世界中の人が、この私を仲間はずれにして声をかけてくれなくても、友だちになってくれなくても、親鸞聖人が「私はあなたの御同朋である。私をあなたの仲間にしてください」と声をかけ、呼びかけていて下さる。その聖人にどうしても出遇ってもらいたい。もしこのことが成就すれば、みんなは孤独ではなくなる。いつ、どこにあっても阿弥陀仏と親鸞聖人とともに共生し、共存することになり、またそのことから、いつでも、どこでも、誰とでも御同朋となることができるようになる。だからこそ、仲間はずれの問題は克服できる。

我々は、学院生となると同時に、同朋会の会員にもなる。この同朋会は、「我々はお互いに御同朋と呼び合い、御同朋となっていこうという熱い願いから始まり、伝統されてきているものである。そのことをよく分かって、充実したものに、共にしていきたい。  

《平成6年(1994年)4月15日》

2,我々はみな「恐れ」と「罪」の問題を抱えて生きている者である

大谷専修学院 竹中智秀院長 【歎異抄講義】②

我々は、個人として生きているのではなく、お互いに関係しあいながら共同体社会を作って生きている社会的な存在である。その時、どんな共同体社会でも、全体の願いなり、利害なり、秩序なりに関係して、しなければならない善、してはならない悪などを定め、善をなせば善人として賞し、居場所を与え、悪をなせば、悪人として罰し、その居場所を奪い取ってしまうことがある。そのため我々は、常に他人の目を気にし、社会の評価を気にしながら、自分の居場所がなくならないように、いつでも善い人であろうとして生きることになる。

問題は、その共同体社会における善といい悪といっても、別の共同体社会においては全く逆になっている場合もある。同じ共同体社会においても、事情によってその都度それは変わることことがあって、それはいつでも、どこまでも変わらない善とか悪とかではない。そのことが問題である。しかし、いつでもどこでも変わらないのは、共同体社会において善人は賞されて居場所が与えられ、悪人は罰せられて居場所が奪われることである。

そのため我々は、その都度、善い人であろうとして、昨日までの自分と今日の自分とが、逆なことを言いはじめたり、やりはじめたりして自己矛盾を引きおこすことがある。それは転向の問題とか、裏切りの問題とかになる。
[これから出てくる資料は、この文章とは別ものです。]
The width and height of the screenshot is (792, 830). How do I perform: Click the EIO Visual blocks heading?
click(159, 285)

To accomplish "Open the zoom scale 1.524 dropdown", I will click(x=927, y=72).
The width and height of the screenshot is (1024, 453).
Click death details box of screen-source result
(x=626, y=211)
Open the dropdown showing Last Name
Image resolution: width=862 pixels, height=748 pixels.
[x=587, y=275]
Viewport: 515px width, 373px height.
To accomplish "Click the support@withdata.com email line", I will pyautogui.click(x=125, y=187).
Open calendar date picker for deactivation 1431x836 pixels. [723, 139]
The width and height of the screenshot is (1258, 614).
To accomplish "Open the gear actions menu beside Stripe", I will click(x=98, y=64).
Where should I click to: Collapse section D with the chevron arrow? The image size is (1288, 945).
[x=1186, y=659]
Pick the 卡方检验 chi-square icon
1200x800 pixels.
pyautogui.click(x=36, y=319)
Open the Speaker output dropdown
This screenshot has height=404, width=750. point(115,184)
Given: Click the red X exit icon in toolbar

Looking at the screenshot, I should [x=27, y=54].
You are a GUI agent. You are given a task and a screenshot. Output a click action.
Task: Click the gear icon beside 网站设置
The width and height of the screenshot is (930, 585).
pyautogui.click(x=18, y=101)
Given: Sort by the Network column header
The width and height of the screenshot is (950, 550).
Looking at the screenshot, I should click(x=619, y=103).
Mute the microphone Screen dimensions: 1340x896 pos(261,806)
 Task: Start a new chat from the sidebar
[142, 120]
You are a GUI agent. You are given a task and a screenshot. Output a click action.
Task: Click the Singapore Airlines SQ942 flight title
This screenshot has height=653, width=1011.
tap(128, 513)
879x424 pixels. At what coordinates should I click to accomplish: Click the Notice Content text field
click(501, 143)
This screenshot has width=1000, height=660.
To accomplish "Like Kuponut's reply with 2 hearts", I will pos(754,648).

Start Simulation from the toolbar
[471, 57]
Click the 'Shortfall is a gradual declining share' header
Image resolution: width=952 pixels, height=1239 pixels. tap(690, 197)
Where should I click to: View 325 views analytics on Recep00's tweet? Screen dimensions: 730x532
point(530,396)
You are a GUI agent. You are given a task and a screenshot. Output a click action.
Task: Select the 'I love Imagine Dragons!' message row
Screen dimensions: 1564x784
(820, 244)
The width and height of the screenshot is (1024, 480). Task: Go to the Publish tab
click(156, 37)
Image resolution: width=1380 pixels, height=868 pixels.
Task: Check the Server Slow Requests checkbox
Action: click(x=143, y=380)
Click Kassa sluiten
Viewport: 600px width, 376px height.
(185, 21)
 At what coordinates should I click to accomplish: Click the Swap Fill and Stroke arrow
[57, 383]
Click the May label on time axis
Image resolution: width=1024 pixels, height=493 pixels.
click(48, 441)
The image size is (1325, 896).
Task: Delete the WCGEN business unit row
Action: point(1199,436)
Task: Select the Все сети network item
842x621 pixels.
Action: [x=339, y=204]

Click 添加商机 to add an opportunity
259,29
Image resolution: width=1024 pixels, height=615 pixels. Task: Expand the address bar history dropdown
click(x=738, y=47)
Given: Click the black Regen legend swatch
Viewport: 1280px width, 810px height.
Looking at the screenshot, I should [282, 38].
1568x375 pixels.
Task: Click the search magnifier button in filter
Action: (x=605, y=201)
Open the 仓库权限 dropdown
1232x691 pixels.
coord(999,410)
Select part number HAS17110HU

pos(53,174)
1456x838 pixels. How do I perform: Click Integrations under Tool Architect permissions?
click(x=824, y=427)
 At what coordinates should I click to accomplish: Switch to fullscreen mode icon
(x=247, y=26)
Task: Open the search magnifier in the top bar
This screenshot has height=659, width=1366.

結局は、社会的な存在としての我々が、いつでもその共同体社会の中で、仲間はずれにされないで居場所を奪われないで生きていこうとするからである。

そこには、我々の身そのものが抱えている「恐れ」と「罪」の問題がある。「恐れ」の問題については、「五怖畏(ごふい)」として教えられている。一、不活畏(ふかつい)。二、悪名畏(あくみょうい)。三、堕悪道畏(だあくどうい)。四、死畏(しい)。五、大衆威徳畏(だいしゅういとくい)である。

一、の「不活畏」とは経済問題である。経済が行きづまると生活ができなくなるのではないかという恐れのことである。三、の「堕悪道畏」とは、地獄に堕ちはしないかという恐れのことである。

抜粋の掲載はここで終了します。